▶ **WHAT IS BEING ASKED**
All lines from the one that contains "Task: Open Layout" through the close of the entries below are to be repeated exactly, without any pictures.

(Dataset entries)

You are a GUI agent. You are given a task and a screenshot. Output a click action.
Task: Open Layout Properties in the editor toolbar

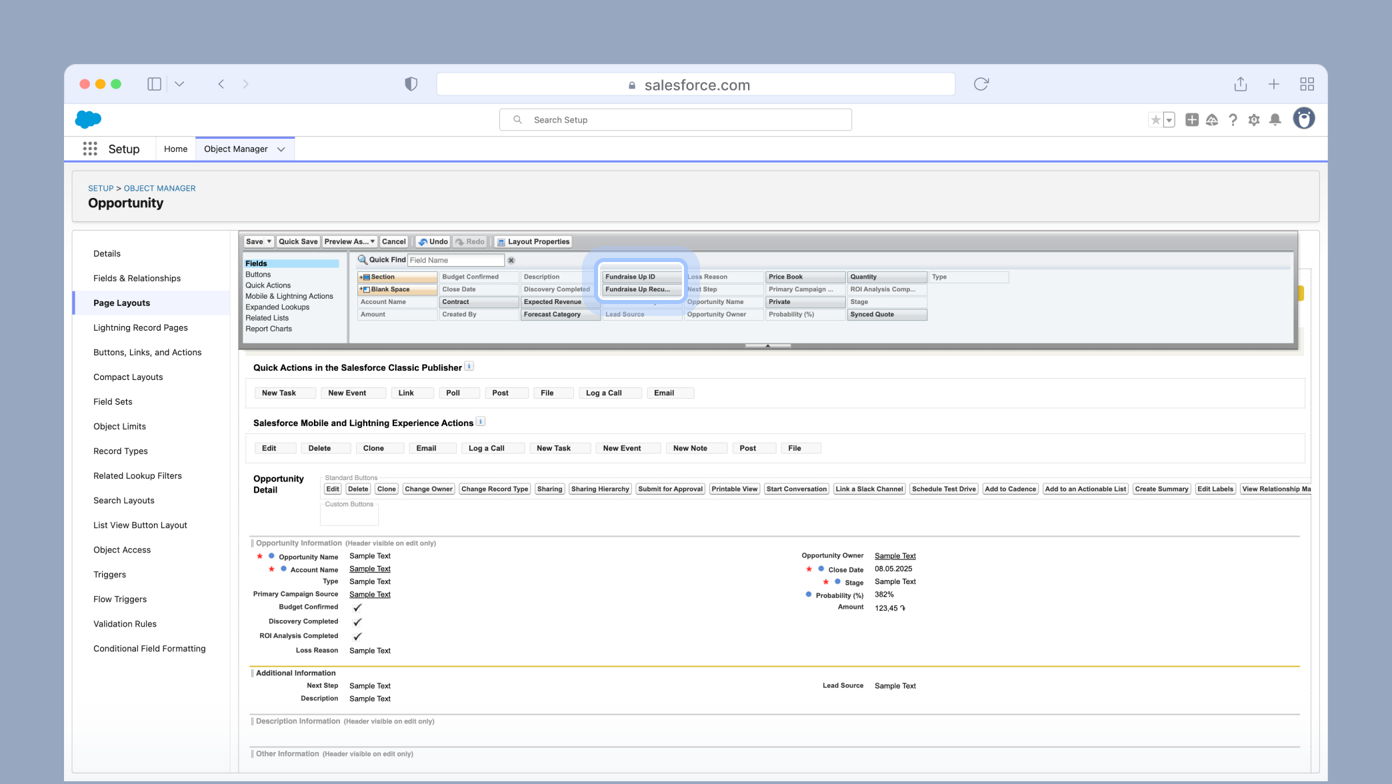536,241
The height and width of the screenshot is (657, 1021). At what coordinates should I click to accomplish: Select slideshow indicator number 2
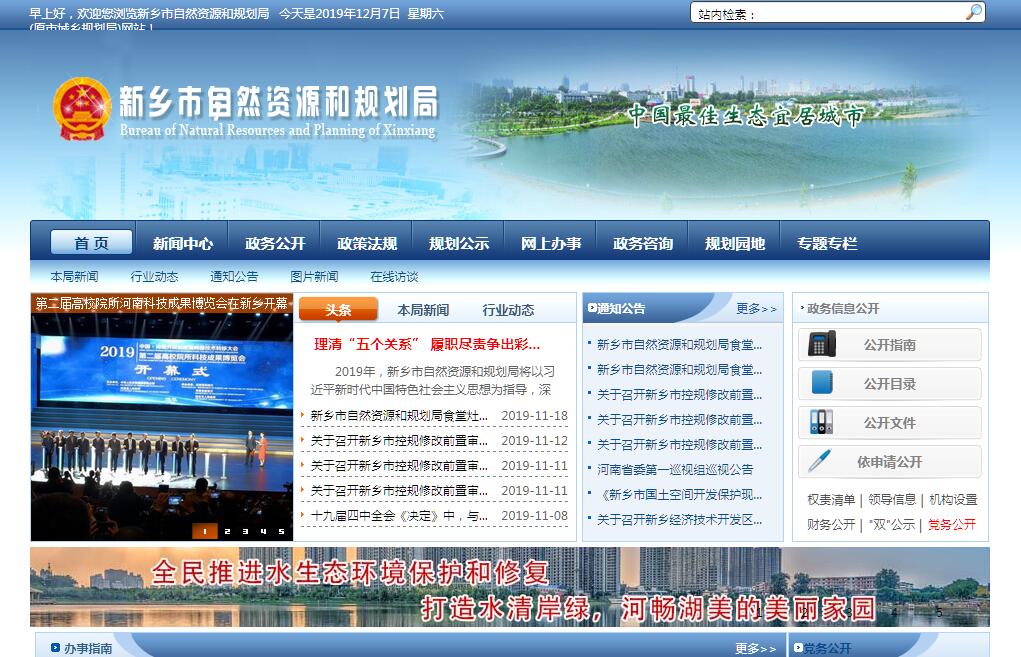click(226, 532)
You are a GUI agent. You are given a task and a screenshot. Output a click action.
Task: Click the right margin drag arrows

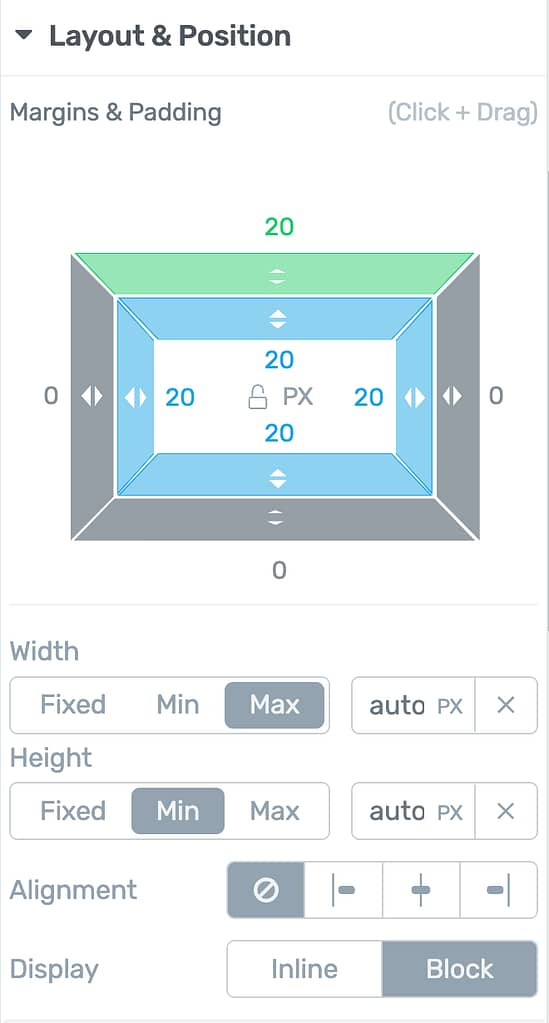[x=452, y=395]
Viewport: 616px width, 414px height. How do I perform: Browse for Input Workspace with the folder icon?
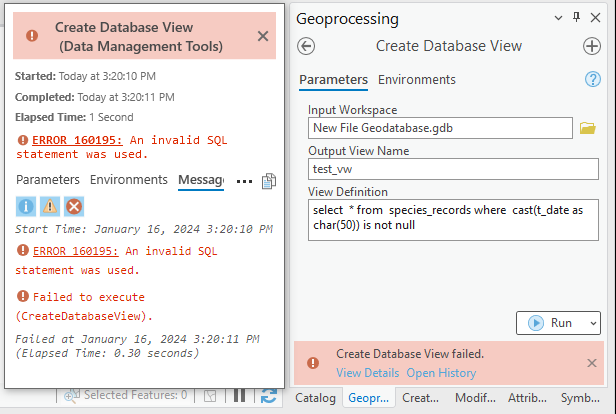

▶ **TASK ANSWER**
Task: Open Layout Properties in the editor toolbar

536,241
The height and width of the screenshot is (657, 1021). At what coordinates should I click to accomplish: Select slideshow indicator number 2
click(226, 532)
You are a GUI agent. You are given a task and a screenshot. Output a click action.
Task: Click the right margin drag arrows

[x=452, y=395]
Viewport: 616px width, 414px height. How do I perform: Browse for Input Workspace with the folder icon?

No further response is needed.